食中毒は食餌摂取歴、随伴症状でほとんどの症例で推定可能。1週間前まで遡る。
・食事48時間前~1週間はcampylobacter(鶏肉、生卵)、腸管出血性大腸炎(EHEC)(牛肉)の2つ。
・潜伏期が長いほど発熱、血便傾向があるが、腸管出血性大腸炎だけは発熱が少なく、無熱性血便が典型的。
・食中毒の原因として、腸管出血性大腸菌が占める割合は、0.4%(厚生労働省発表 平成16~18年の食中毒患者報告数より)。

・腸管出血性大腸菌(EHEC)の潜伏期は2~9日。感染源は牛肉、肥料から汚染された農作物や水源。5~10日で寛解する事が多い。O157:H7が70~90%と多い。腹痛は初期から激しく、1~2日後に出血性大腸炎を起こし、肉眼的血便になる。しかし、ほとんど無症状なこともある。菌数が100~1,000個でも感染する事があるので、二次感染に注意。毒素原性大腸菌の場合は10^6~10^10個必要。
遅発性に溶血性尿毒症症候群(HUS)を来しうる。ベロ毒素は感度79%、特異度100%と有用。培養は発症後2日間の感度は90%以上だが、発症7日後では30%と低下する。

・HUSは腸管出血性大腸菌(EHEC)の下痢を発症後、6~9(2~14)日目、腸炎症状が鎮静化して2~3日後に続発する、溶血性貧血、血小板減少、急性腎不全の事を言う。
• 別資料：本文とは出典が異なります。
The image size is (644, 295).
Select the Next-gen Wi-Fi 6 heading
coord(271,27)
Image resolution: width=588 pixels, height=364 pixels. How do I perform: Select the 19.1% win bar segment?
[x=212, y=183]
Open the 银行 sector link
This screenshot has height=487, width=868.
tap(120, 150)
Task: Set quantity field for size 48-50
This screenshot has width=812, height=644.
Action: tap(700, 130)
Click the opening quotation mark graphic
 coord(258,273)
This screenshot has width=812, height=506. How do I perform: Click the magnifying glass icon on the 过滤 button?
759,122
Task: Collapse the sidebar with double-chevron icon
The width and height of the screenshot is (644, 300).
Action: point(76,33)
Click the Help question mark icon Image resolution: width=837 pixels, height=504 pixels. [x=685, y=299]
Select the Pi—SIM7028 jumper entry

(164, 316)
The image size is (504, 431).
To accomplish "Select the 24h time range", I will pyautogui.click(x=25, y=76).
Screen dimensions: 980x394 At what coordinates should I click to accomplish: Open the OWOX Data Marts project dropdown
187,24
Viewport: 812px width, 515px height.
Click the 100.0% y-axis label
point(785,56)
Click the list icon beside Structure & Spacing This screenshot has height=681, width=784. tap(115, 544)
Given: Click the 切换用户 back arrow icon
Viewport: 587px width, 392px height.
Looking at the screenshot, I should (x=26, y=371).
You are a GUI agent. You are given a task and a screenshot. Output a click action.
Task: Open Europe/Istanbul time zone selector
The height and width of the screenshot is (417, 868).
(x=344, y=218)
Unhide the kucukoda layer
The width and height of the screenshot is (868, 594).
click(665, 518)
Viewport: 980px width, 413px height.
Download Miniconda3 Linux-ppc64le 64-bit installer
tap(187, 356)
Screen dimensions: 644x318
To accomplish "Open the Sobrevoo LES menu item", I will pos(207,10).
年齢(小児、高齢者)は発症リスクを高める。抗菌薬投与は一定の見解が定まっていないが、海外ではリスクを高めるとして非投与が推奨される。国内では、感染初期の投与はHUS発症リスクの低下と関連したとする報告がある。過去のO157感染を証明するには大腸菌O157LPS抗体が有用。感染5日目から検出可能で、感度は90%、1ヶ月程度は高値を示す。